The panel in question was about Self-Publishing and, I gotta say, I found it to be soulless. One panellist kept regurgitating the opinion that you should ‘Find out who you’re like’ and market yourself on that basis. Another panellist actually voiced the opinions that you should ‘Find a groove (re: Genre) and stick to it’, and that you should ‘Research what the audience is reading and write that’.
Like I said, soulless, might as well write for Barnes and Noble. I walked out of that panel.
The opportunity of Self-Pub is to break the molds, buck the trends and get outside the industry boxes, to write what you want, how you want and to go out and find the audience who will appreciate it for what it is intended to be. Camelot 2050 would never have been published traditionally (although it may still get published retroactively). A trilogy by an unknown author is unlikely to be picked up, nevermind how novel the concept might be. So how do you increase you chances with your new property?
It’s all in the basics, Pay attention to sentence structure, keep it concise, keep the prose punchy and engaging. Polish the dialogue, keep it clean and clear (unless it’s meant to ramble). Pacing, the story to move forward, whether it’s fast-paced action or slow-burn thriller. Edit, edit and edit again, errors will sneak through but the more you catch, the better off you are. Study industry layouts and avoid ‘flowery’ fonts. Make your story amazing, but make it easy for the audience to digest by keeping layout and typsetting familiar. Package your wonderful, eccentric or out-there novel in an easily recogniseable parcel and let it speak for itself.
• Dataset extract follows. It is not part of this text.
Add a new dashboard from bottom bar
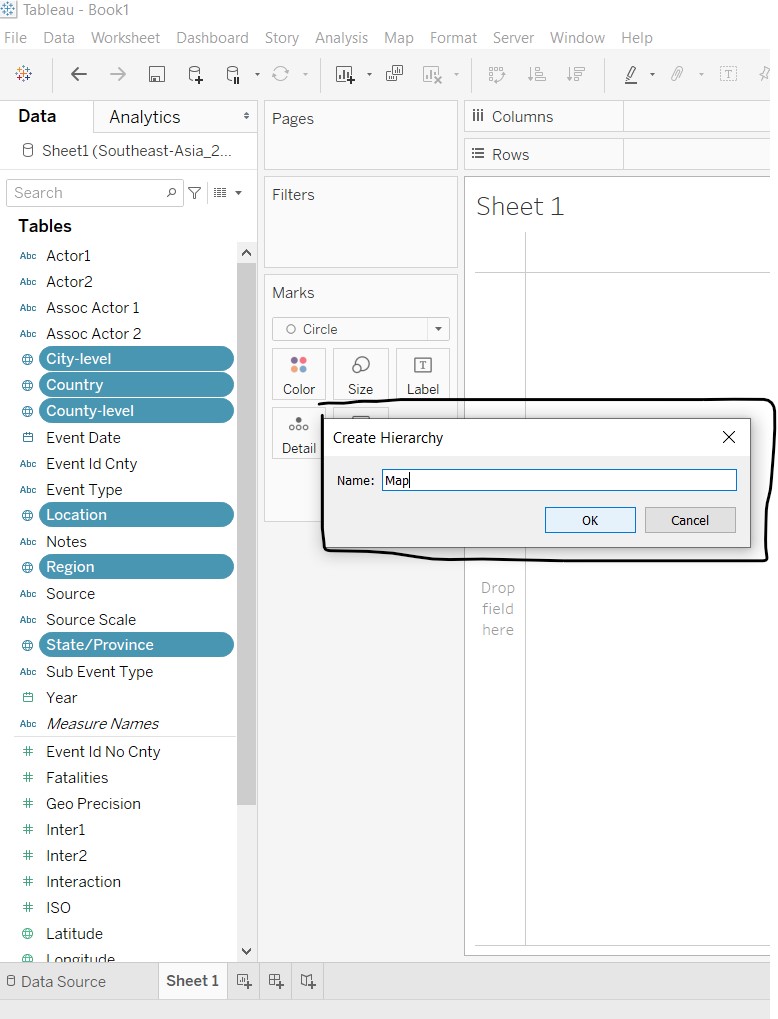778x1019 pixels. pyautogui.click(x=276, y=981)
There are tools around for self-promotion, Facebook ads, pay-review sites and, if you can afford that marketing, then go ahead, absolutely, but be sure. Check the reviews and don’t be scammed, your best friend there is TrustPilot. Look around, read around, find an approach that works for you, you might be prepared to dial back your voice to ‘fit’ with what the industry is printing to encourage sales, or you might have the confidence to blaze your own trail and stand by your work regardless. At the end of the day, neither is a surefire path to success, there are so many books out there but, what you can be certain of is that readers will keep reading. You have to get your work in front of them the best you can and, if they enjoy it, isn’t that enough?